Bisnis.com, JAKARTA - Masyarakat Telematika Indonesia (Mastel) memperkirakan harga layanan yang ditetapkan oleh PT Telkom Indonesia (Persero) Tbk. dalam memberikan layanan Starlink telah disesuaikan dengan ongkos untuk menghadirkan layanan dan margin.
Dikabarkan bahwa Telkom menerapkan harga layanan sekitar Rp2 juta - Rp3 juta per bulan untuk layanan Starlink.

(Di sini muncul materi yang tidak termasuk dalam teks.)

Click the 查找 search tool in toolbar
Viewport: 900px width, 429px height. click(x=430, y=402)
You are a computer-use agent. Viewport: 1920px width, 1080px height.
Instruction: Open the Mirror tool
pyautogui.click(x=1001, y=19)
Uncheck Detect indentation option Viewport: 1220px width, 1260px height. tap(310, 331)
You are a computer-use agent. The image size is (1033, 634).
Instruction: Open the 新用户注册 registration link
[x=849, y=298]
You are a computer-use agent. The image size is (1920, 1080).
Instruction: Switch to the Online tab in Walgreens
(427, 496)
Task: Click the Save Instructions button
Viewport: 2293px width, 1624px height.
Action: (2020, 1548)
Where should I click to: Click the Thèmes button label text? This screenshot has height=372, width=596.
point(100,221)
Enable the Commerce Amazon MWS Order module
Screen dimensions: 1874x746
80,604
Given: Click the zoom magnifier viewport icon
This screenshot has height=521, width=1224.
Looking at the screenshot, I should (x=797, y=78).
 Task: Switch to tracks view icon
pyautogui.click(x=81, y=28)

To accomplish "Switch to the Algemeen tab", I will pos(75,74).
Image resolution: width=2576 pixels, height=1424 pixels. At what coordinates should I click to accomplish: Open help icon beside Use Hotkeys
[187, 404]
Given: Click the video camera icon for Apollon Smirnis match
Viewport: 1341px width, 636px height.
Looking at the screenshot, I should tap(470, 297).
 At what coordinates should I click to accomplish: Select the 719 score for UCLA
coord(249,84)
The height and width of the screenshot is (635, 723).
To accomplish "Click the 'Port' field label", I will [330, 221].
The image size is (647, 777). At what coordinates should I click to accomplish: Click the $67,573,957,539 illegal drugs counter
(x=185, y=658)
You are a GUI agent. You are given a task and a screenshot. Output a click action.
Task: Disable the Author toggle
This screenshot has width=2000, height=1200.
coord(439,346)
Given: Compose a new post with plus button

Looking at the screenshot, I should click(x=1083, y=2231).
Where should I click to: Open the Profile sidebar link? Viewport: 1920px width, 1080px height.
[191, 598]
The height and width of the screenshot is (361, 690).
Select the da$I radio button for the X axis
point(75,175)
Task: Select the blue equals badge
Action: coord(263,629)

Telkom melalui Telkomsat adalah distributor utama layanan Starlink di Indonesia.
Salah satu perusahaan yang telah membeli kapasitas Starlink dari Telkomsat adalah Smartfren.
Ketua Bidang Infrastruktur Telematika Nasional Mastel Sigit Puspito Wigati Jarot mengatakan dalam regulasi telekomunikasi di Indonesia, dalam menetapkan harga rujukannya adalah biaya (cost-based) ditambah margin yang sesuai.
Adapun jika layanan yang sama disediakan di negara lain, berarti dapat dijadikan tolok ukur untuk komponen biayanya.
“Sedangkan jika harganya dibuat sangat rendah, di bawah biaya, malah bisa menimbulkan beberapa potensi masalah, misalnya mengganggu persaingan usaha secara industri, atau membuat tidak sustain bagi penyelenggaranya sendiri,” kata Sigit, Senin (11/9/2023).
Untuk ukuran afordabilitas (keterjangkauan), kata Sigit, akan sangat bergantung pada segmen masyarakat pengguna yang disasar oleh layanan ini, pun bagaimana bisnis modelnya.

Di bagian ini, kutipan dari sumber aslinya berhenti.